I was all excited to write today about Early Neurological Stimulation, a series of exercises I started with the puppies yesterday but life is writing a different story, a subplot that hijacked my day. Let me start by introducing to you the cast of characters in this and all subsequent stories, as I really like giving puppies names other than color or number, especially as a personal name reflects how very uniquely individual they already are.
Cast of Characters
- Primo (the first-born boy earned the name by rushing to be first to greet the world)
- Derby (the next in the race and born hours after Kentucky Derby)
- Nugget (this sweetheart was born in the span of 30 seconds when I left the room to refill a warming bottle, I kid you not. He was the smallest and the most perfect nugget)
- Banzo (the biggest boy that was born last; my husband Michael was dying to name the biggest Beanie’s son Garbanzo Bean)
To all prospective owners of Beanie’s babies fear not, you are free to name your dog what you wish. These are their puppyhood nicknames.
Isn’t it fascinating how we hear about something and only vaguely register the information when it has no relevance to our life? I heard of neonatal ophthalmia in puppies before but paid only peripheral attention to it. Blah-blah-blah, something to do with young puppy’s eyes, not sure what, or what to do when it happens. Was it warm compresses? Well, let me tell you, when it happens to your little Derby, you etch this thing in your skull for life.

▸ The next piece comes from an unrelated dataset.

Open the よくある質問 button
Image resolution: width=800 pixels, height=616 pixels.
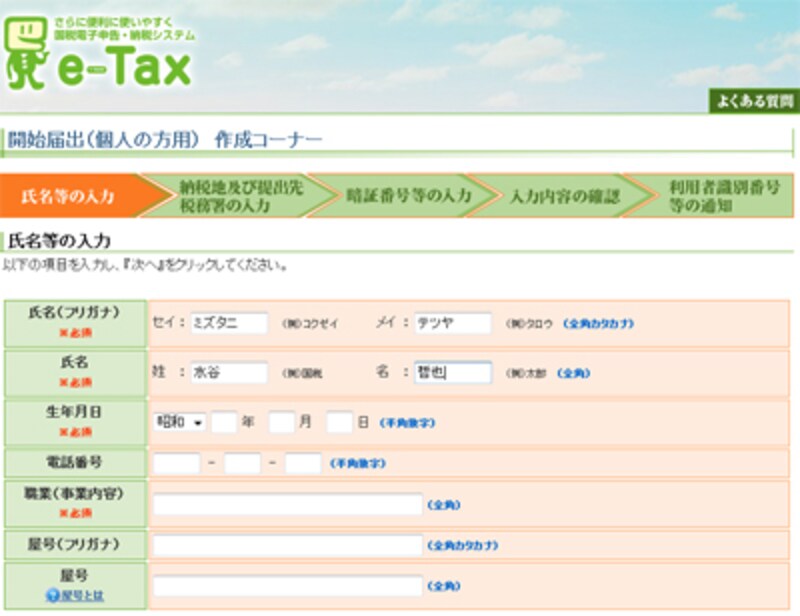coord(755,101)
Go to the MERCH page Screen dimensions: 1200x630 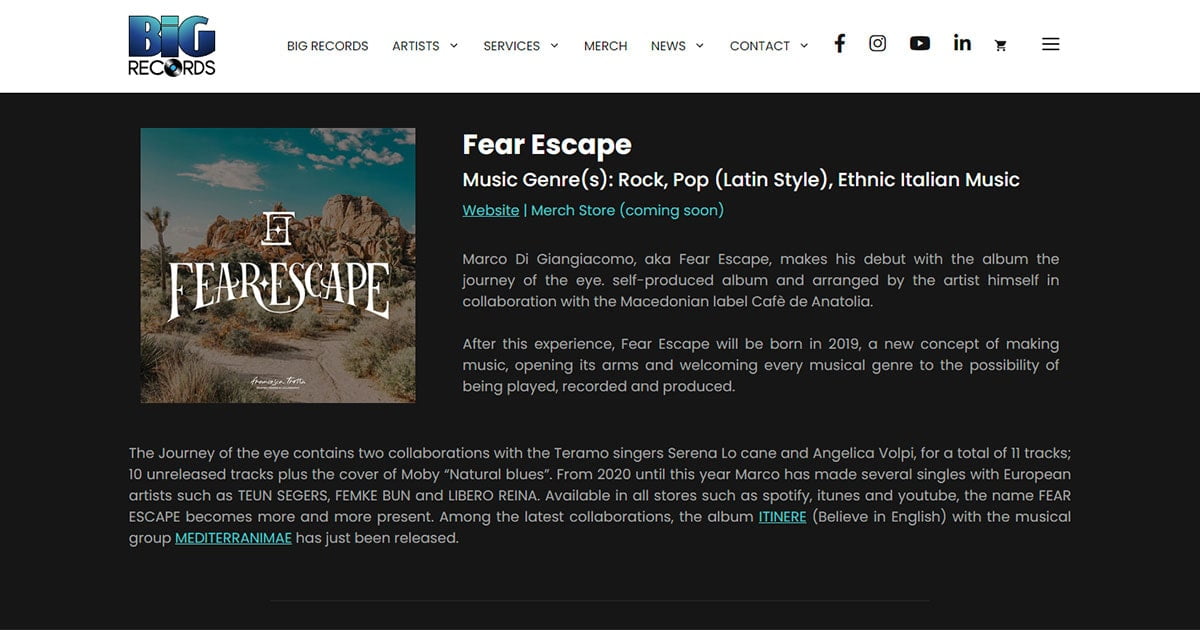point(605,45)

I noticed Derby’s one eyelid very swollen. It happened all of a sudden and looked scary. Anything abnormal in a 5-day old puppy is scary, anything! In the moment like that there are two things I rely upon to avoid panic. One- I have a great veterinarian whose competence I trust (Dr. Blaicher at Blaicher Veterinary Healthcare in Bedminster, NJ). Two- I dislike hysteria in others, and miraculously I learned to avoid it in my own reactions, no matter how concerned I am. I calmly called the vet, scooped up the little guy and off we were to have a lesson on neonatal ophthalmia.

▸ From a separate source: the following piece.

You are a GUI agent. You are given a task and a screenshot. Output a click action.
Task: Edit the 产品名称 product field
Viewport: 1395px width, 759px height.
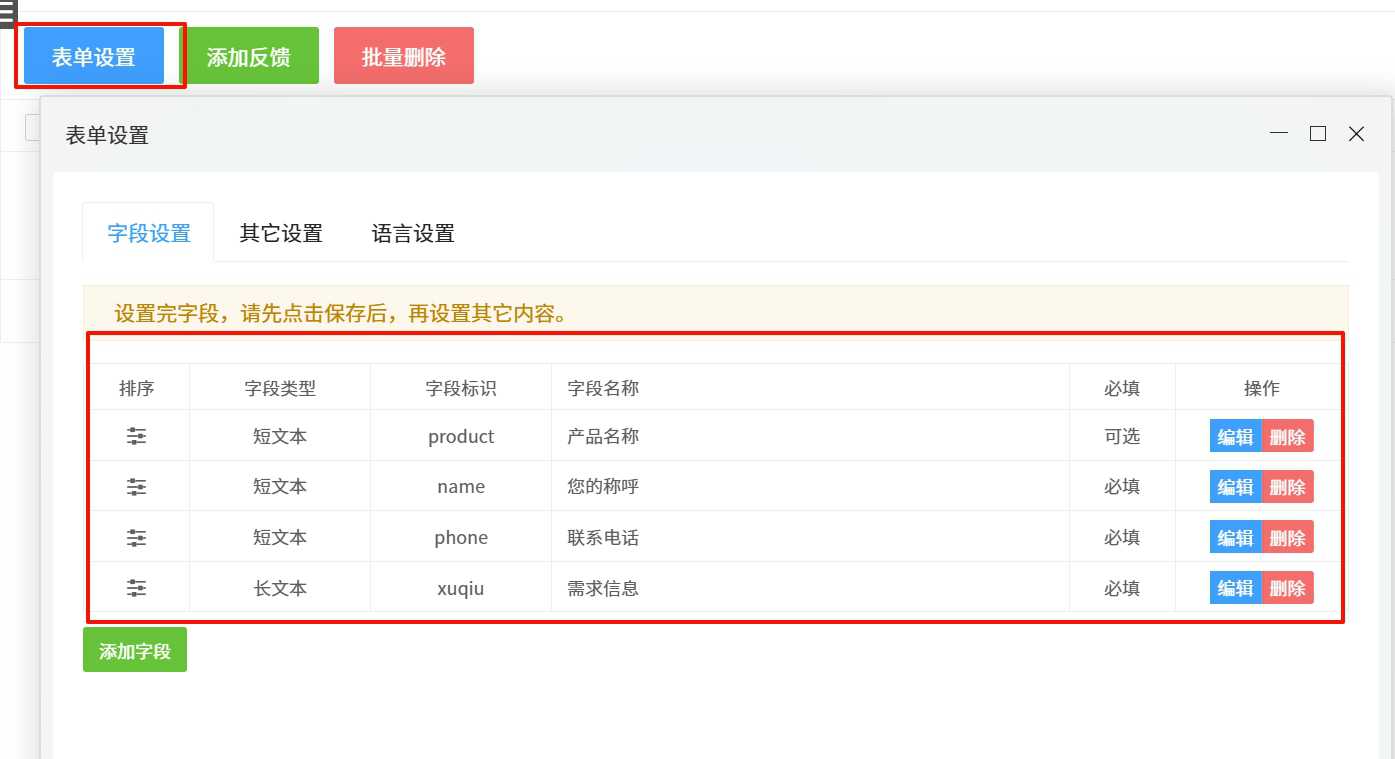(1236, 436)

The condition is actually not serious, if treated immediately. It is a form of conjunctivitis that typically affects puppies whelped naturally, as they contract it during delivery. Because the puppy’s eyes are closed shut at this age, the swelling of the eyelid and accumulated liquid has no way to drain. It can create a serious problem for the developing eye when the pressure is not released. Dr.B pierced through the eyelid with a sterile needle inserted at a wide, almost parallel angle to the eye. The fluid was drained and I was sent home with instructions to apply warm compresses every two hours and to keep draining any accumulating fluid. I know that “every two hours” routine well from tube feeding a puppy from a past litter round the clock.
I am happy to report that as of the last compress at 1 AM tonight Derby’s eye looks completely back to normal. Dare I sleep longer than 2 hours till I check on him next? Nah.